What you need to do: Which lines in the records below contain the word "agent"? Copy each of them.

Collected data:

Segment Open

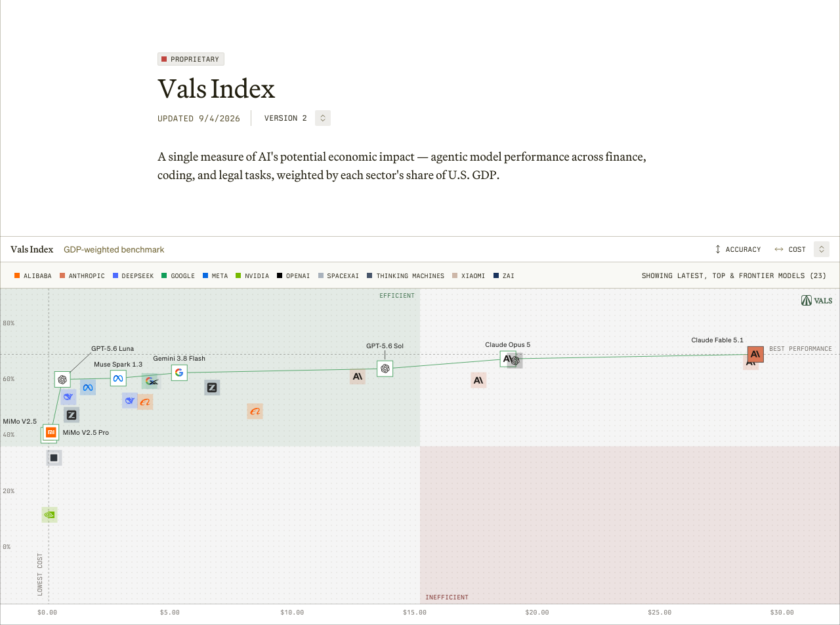Expand the axis selector next to Cost

[822, 249]
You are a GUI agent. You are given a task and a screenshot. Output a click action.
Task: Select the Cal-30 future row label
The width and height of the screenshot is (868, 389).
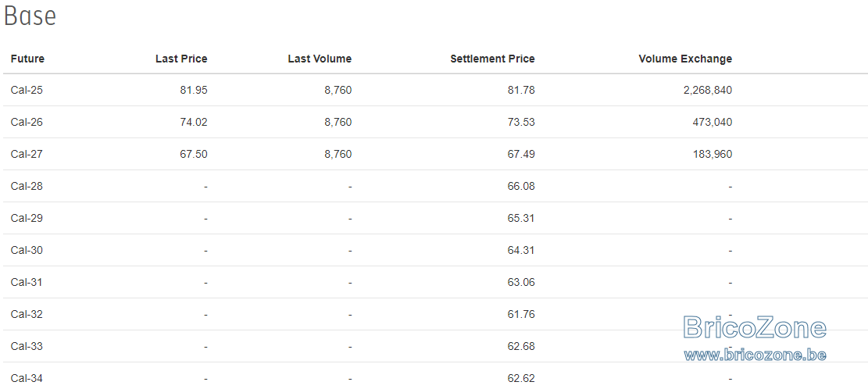point(27,251)
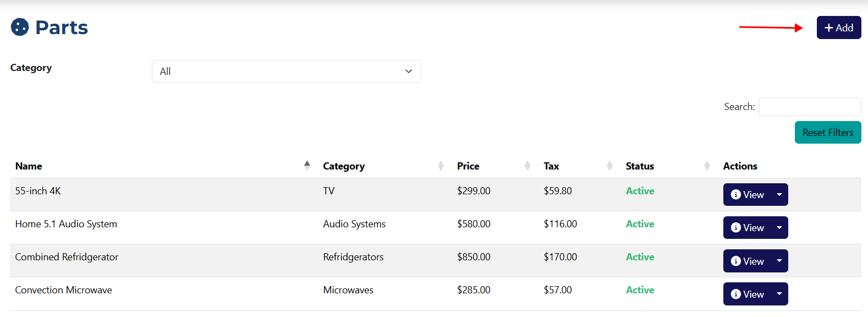
Task: Open actions caret for Convection Microwave
Action: pyautogui.click(x=779, y=294)
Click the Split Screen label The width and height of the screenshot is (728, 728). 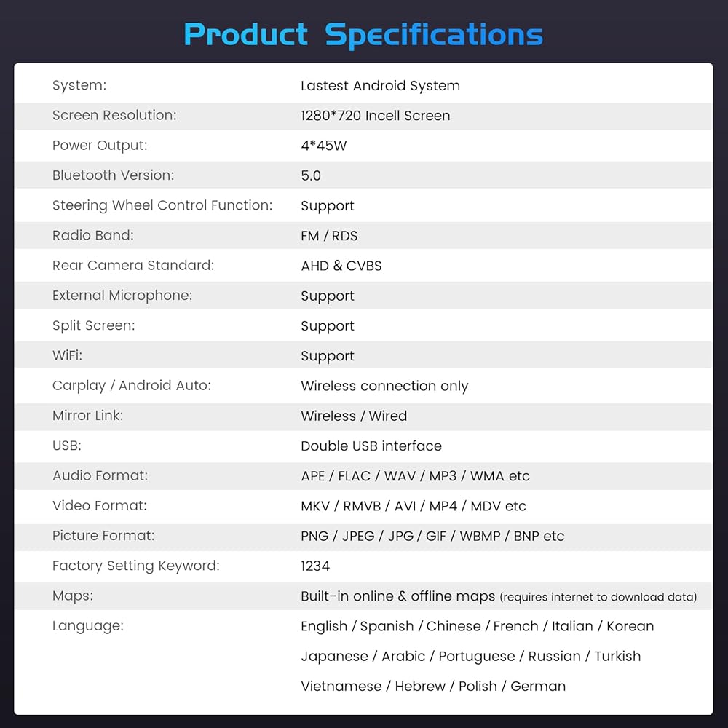(x=93, y=325)
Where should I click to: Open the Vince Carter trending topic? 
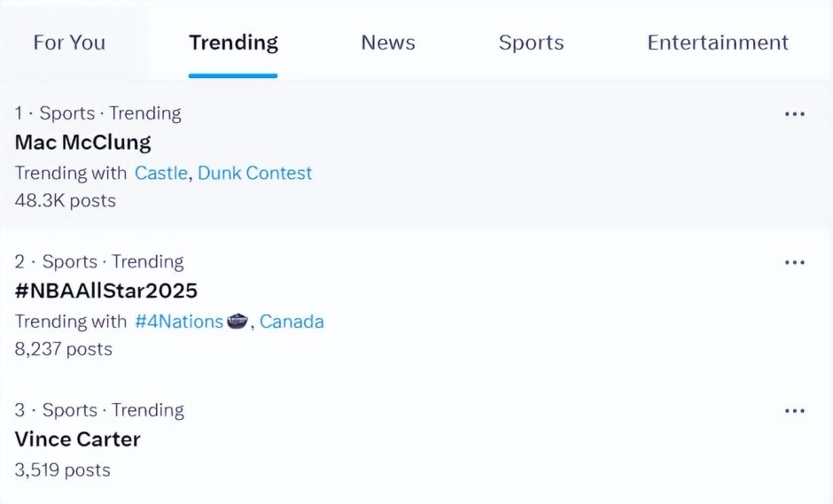(77, 438)
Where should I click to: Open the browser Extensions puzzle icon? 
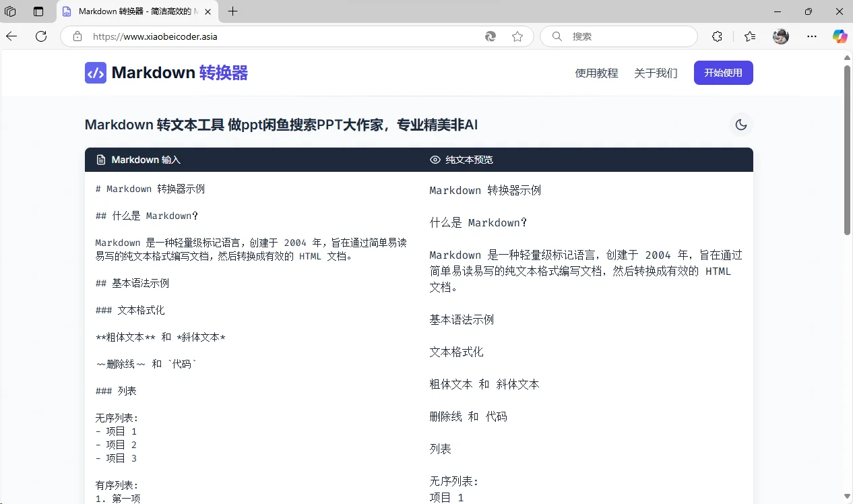pyautogui.click(x=716, y=36)
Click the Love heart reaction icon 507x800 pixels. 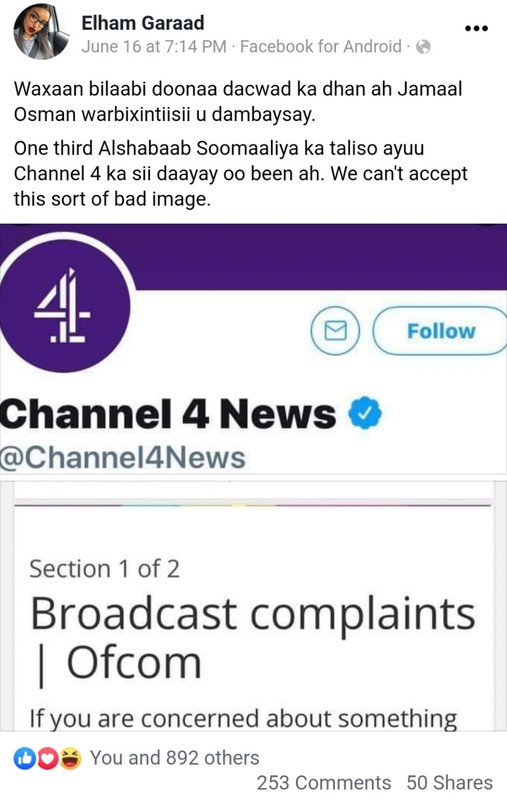coord(48,759)
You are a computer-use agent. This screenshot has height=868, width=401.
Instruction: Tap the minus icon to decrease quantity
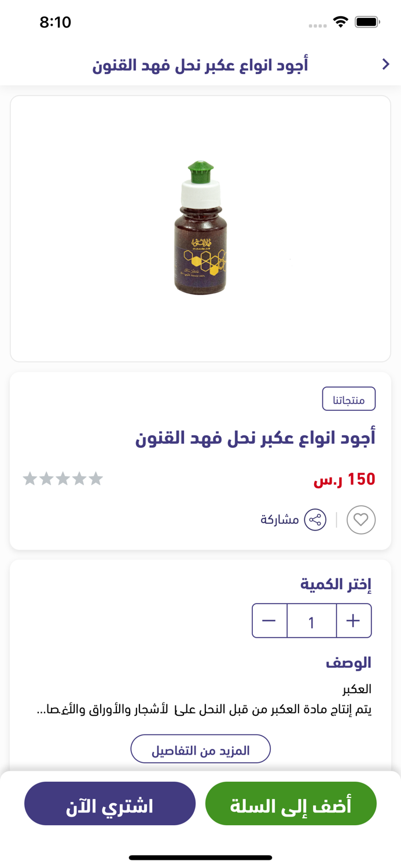269,620
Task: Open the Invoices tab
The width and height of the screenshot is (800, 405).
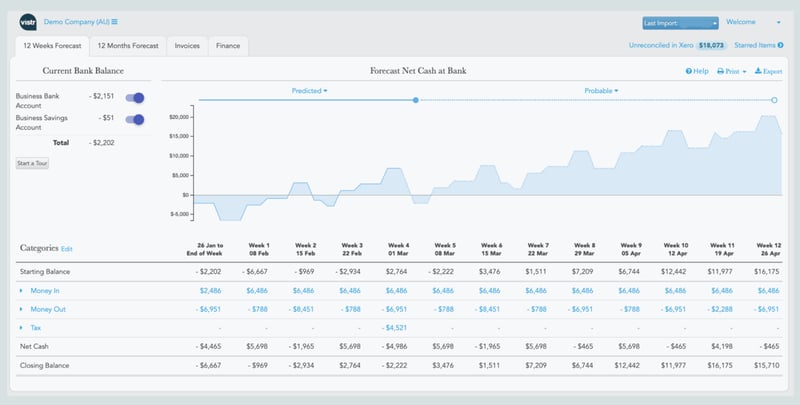Action: (184, 46)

Segment Closed

Task result:
You are a GUI agent. You are given a task and a screenshot. Output a click action.
You are a computer-use agent. This screenshot has height=868, width=401.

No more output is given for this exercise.